En tanto, senadores de oposición denunciaron ante la alta comisionada de los Derechos Humanos de la ONU, Michelle Bachelet, la intención del Presidente de colocar al frente de la GN, a un mando militar en activo, lo que estaría violando la Constitución.

“Confiamos en que la colaboración respetuosa del sistema de Naciones Unidas, a través de usted, incidirá en que el surgimiento de la Guardia Nacional, (…) se dé, adoptando los parámetros y límites de una corporación eficaz, observadora y vigilante de los derechos humanos”, advirtió la senadora del PRI, Beatriz Paredes.

En el marco de una sesión “especial”, organizada de último momento para recibir a Bachelet en el Senado –en la que también estuvo presente el presidente de la Cámara de Diputados, Porfirio Muñoz Ledo– las senadoras del PAN también acusaron la reducción de recursos a las estancias infantiles y le pidieron su intervención para resarcir el tema.
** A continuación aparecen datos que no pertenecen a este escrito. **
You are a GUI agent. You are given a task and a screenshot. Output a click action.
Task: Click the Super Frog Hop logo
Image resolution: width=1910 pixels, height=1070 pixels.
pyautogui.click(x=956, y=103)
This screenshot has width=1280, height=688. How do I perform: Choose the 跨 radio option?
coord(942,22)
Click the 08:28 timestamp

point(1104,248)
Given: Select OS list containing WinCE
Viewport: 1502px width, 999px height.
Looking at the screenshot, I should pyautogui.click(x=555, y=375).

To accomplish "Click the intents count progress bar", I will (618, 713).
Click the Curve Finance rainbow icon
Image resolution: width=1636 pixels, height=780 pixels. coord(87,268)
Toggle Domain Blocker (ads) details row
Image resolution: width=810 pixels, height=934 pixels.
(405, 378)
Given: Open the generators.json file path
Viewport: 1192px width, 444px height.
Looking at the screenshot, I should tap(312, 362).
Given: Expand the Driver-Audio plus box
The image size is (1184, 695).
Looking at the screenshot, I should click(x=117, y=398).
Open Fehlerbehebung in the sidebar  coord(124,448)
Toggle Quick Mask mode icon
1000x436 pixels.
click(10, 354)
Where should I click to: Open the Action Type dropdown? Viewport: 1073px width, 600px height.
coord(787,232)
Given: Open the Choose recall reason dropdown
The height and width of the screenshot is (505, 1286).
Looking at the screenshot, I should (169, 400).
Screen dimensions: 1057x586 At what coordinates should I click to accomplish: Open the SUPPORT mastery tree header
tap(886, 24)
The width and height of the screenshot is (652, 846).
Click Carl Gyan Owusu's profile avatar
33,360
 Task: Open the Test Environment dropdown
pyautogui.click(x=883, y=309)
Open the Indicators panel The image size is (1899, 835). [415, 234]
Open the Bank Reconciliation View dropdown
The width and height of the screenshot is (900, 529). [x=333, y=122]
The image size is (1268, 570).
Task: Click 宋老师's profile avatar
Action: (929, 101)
Ante las acusaciones, la senadora de Morena, Martha Lucía Micher, señaló que las senadores que hacían dichas denuncias, “participaron en gobiernos anteriores y formaron parte de un estado que renunció a su obligación de respetar y promover los derechos humanos, especialmente de las mujeres”.
Al respecto, la alta comisionada, Michelle Bachelet, ofreció todo el apoyo de su oficina en México, para dar seguimiento al tema de la GN.